With MySQL, you can:

  • Store JSON documents inside a column.
  • Validate them automatically (only valid JSON is allowed).
  • Query and manipulate JSON data using built-in JSON functions.

JSON is useful when working with semi-structured or flexible data (e.g., logs, configurations, API responses, NoSQL-like use cases).

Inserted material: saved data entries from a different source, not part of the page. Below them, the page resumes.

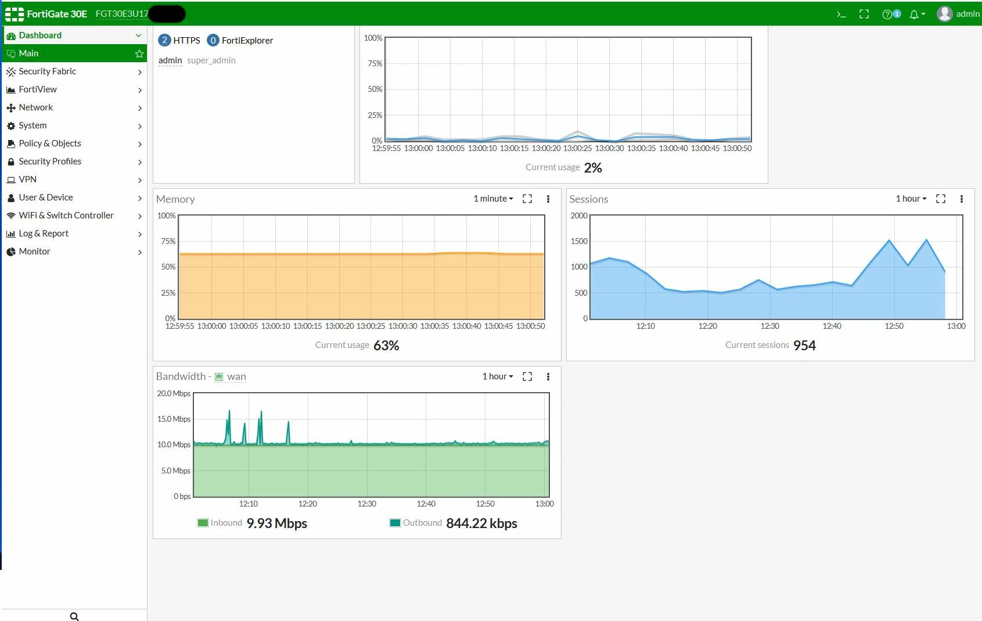Expand the Memory widget to fullscreen
The height and width of the screenshot is (621, 982).
pyautogui.click(x=527, y=199)
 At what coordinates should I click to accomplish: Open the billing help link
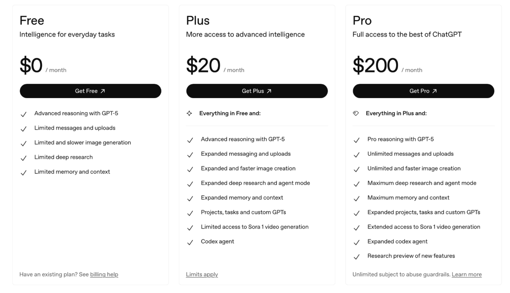point(104,274)
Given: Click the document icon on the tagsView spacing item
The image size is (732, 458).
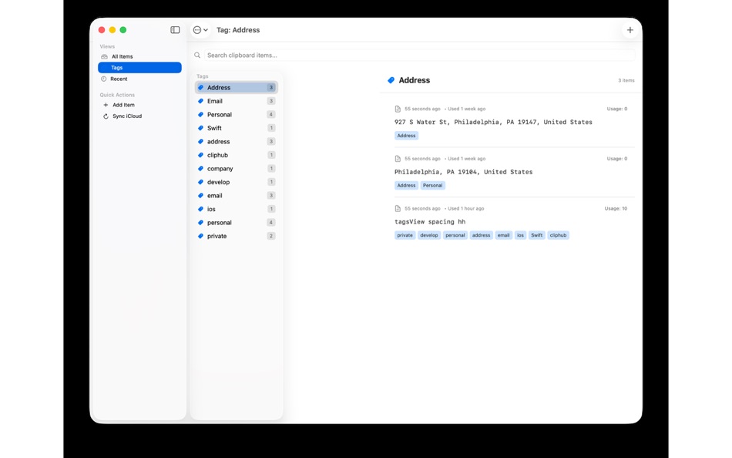Looking at the screenshot, I should click(x=398, y=208).
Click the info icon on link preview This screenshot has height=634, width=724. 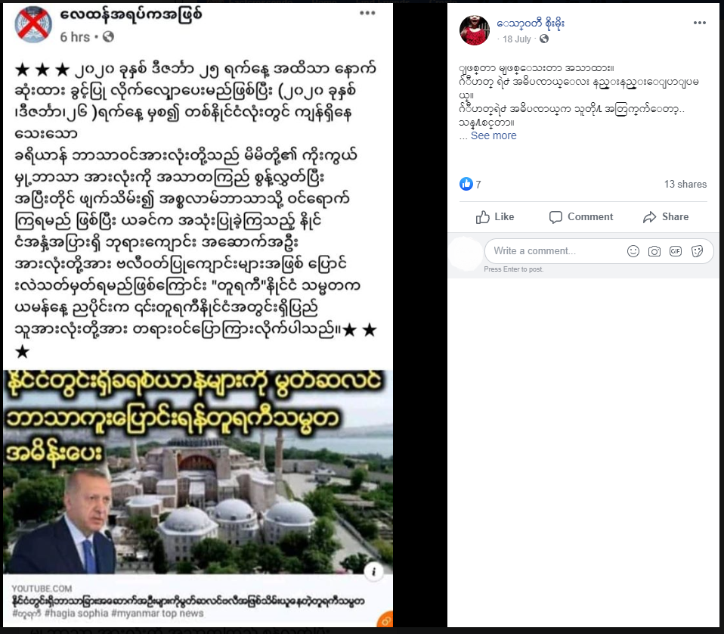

Creating a Table with JSON Column

CREATE TABLE products (
id INT AUTO_INCREMENT PRIMARY KEY,
name VARCHAR(100),
details JSON
);

The details column will store JSON objects, arrays, or values. If you try inserting invalid JSON, MySQL will throw an error.

Inserting JSON Data

INSERT INTO products (name, details) VALUES
('Laptop', JSON_OBJECT('brand', 'Dell', 'specs', JSON_ARRAY('i7', '16GB RAM', '512GB SSD'))),
('Phone', '{"brand": "Samsung", "model": "S23", "features": ["5G", "AMOLED", "128GB"]}');
  • JSON_OBJECT() creates a JSON object.
  • JSON_ARRAY() creates a JSON array.
  • You can also insert a JSON string directly ('{"brand":"Samsung"}').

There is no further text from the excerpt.